TASK TO CARRY OUT: Output the rows verbatim from the line containing "Where should I click to: Toggle" through the end of the rows, including both of those lines.

LISTED ENTRIES:
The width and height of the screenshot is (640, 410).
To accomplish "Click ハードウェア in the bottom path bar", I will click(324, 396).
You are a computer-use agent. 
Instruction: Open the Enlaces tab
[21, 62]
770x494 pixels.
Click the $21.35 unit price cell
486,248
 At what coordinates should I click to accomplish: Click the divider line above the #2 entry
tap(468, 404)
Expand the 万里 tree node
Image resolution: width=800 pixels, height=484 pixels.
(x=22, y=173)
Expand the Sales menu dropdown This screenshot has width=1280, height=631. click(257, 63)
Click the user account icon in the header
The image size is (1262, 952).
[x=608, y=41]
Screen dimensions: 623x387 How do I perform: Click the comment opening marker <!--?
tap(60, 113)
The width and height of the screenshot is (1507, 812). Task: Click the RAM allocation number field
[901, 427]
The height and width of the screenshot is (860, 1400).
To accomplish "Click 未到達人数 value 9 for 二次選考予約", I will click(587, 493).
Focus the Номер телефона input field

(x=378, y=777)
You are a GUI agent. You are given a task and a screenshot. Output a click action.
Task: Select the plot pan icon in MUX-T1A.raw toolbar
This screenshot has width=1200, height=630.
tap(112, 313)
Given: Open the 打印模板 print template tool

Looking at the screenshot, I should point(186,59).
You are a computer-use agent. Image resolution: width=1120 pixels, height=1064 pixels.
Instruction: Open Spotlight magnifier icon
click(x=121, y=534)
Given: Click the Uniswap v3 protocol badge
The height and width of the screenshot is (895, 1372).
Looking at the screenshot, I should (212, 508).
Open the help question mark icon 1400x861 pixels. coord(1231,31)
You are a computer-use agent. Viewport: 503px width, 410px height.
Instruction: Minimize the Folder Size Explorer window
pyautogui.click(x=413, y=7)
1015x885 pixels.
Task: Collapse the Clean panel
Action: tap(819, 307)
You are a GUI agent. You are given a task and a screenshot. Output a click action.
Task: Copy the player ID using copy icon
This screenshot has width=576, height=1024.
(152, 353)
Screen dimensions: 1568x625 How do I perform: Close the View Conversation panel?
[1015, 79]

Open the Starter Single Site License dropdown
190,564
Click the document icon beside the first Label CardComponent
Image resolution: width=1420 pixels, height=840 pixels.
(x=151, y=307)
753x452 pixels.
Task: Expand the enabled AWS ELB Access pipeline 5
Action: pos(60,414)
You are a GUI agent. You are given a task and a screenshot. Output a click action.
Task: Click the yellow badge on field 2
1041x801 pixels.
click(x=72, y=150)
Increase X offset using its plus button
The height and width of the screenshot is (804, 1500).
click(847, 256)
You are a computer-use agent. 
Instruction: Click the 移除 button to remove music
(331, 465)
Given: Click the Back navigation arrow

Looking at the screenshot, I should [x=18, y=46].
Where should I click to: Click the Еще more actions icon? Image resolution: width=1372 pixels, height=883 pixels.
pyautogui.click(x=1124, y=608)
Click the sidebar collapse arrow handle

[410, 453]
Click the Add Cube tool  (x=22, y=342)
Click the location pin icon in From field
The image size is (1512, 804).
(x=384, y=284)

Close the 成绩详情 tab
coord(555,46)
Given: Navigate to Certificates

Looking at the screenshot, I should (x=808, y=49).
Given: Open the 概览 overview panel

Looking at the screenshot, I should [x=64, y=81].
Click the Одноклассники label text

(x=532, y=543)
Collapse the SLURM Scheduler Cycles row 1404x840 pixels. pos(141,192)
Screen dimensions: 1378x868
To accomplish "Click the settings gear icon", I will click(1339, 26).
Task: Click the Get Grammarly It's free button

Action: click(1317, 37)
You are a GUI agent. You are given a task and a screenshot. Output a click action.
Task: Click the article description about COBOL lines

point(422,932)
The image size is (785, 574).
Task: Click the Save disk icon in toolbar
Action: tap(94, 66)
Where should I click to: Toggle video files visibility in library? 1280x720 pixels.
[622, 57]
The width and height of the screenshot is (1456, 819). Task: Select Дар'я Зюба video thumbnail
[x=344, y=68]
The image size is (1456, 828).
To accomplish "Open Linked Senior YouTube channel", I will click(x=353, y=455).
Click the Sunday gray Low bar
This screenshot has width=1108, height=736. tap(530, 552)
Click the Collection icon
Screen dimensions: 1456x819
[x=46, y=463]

FINISHED TASK:
Where should I click to: Toggle video files visibility in library? 1280x720 pixels.
[622, 57]
The width and height of the screenshot is (1456, 819). Task: Select Дар'я Зюба video thumbnail
[x=344, y=68]
The image size is (1456, 828).
To accomplish "Open Linked Senior YouTube channel", I will click(x=353, y=455).
Click the Sunday gray Low bar
This screenshot has width=1108, height=736. tap(530, 552)
Click the Collection icon
Screen dimensions: 1456x819
[x=46, y=463]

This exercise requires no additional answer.